Investigating novel mechanisms of genetic stability at the replication fork

The human body is made up of trillions of cells. To replenish old or dying cells, billions of new cells have to be generated each day by duplication and differentiation of progenitor cells. In order to do this, our cells have to carefully replicate their genetic material, the DNA, and correctly transmit it to their daughter cells.

This challenging task is performed by several proteins, including helicases, that unwind DNA and a series of proteins called DNA polymerases that copy DNA from the parental strands. At the heart of this machinery is DNA Polymerase Epsilon (PolE) which is a component of the unwinding DNA helicase and also synthesizes part of the DNA. Dysfunction of DNA replication can lead to the accumulation of errors in the DNA and cause genetic diseases and cancer.

Thus, understanding how PolE works and discovering the mechanism responsible for efficient and accurate DNA replication is essential for human health as well as for cancer prevention and therapy.

Our body harbours more than 200 different cell types. The process that is responsible for the production of such a different repertoire of cells is called cellular differentiation and depends on the expression of specific sets of genes. Thus, despite all the cells of an individual share the same genetic material, only a subset of those genes are active in a cell.

Our genes are endowed into a protein structure called chromatin, mainly composed of histone proteins, which can be modified to allow the expression of specific genes. Altogether, the repertoire of specific histones and DNA modifications that determine the functionality of our genes is known as the epigenome. Importantly, when cells duplicate their genetic material, the epigenetic information that is contained in histones and their modifications has also to be duplicated.

Therefore, these two processes are irreversibly intertwined. How the machinery that replicates DNA couples these two processes remains poorly defined.

During my post-doctoral studies, I discovered that two components of PolE, named POLE3 and POLE4, are important to promote the stability of the whole PolE protein complex and its functions during DNA replication. Strikingly, I also found that these proteins bind to histones during DNA replication, which suggests they might participate in the process of duplication of our epigenetic information.

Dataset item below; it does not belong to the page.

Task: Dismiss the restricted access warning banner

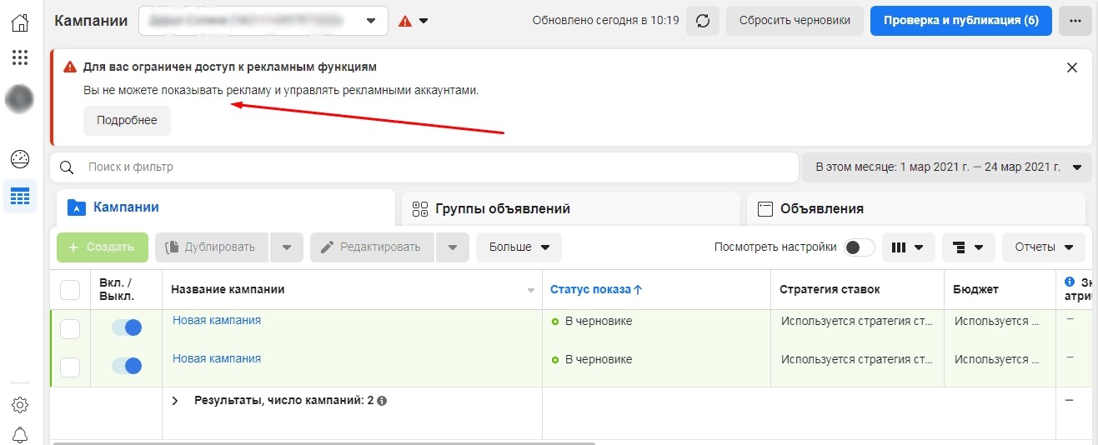Action: click(1072, 68)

This exciting finding opened a series of research questions that I now aim to address in my laboratory. In particular, I want to understand how the whole PolE complex perform these two processes and their relative contributions to cellular function.

In addition to this, recent studies have discovered that loss of POLE3 and POLE4 increases the response of cancer cells to some specific anti-cancer drugs. The reason for this increased sensitivity remains to be unveiled and its identification represents the other fundamental aim of my proposal. Indeed, these results while providing important clues in the mechanism of action of these drugs, will also determine the main functions of POLE3 and POLE4 and identify potential new therapeutic targets and markers predicting sensitivity to such drugs.

In summary, answering these exciting new questions will significantly increase our understanding of essential processes required for genetic and epigenetic stability and will help identify effective cancer therapies.